Annie stops and turns without warning almost knocking Lorenzo into the traffic racing down Rindge Avenue.  “I didn’t come back because after everything that happened, on the day Colette entered this world I woke up and realized the pain was gone. I wasn’t high or drunk, I was just better because Colette appeared in this world.” Annie shakes her head at the ground to jolt the sadness of not being with her from her soul. “It had taken so much energy to deal with the pain of that decision to not have children, that when she appeared the regret was gone. I felt lighter. Hopeful. I wanted to be with them, JP, Khadijah and Colette. I couldn’t miss you Lorenzo, because you were never mine and they were. They are. But I forgave you a long, long time ago.”

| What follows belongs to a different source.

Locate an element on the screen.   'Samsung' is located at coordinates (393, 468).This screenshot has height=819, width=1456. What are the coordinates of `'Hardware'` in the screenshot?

He wraps her in his arms and she feels safe close to his beating heart.  As she steps away to make her way back to Pemberton Street she says, “Thank you for lunch,” and turns as the bells ring out three times and Father Lorenzo understands he’s truly forgiven as he listens to the sounds of the birds and the children playing, before turning back to his life at St. Catherine of Genoa Parish.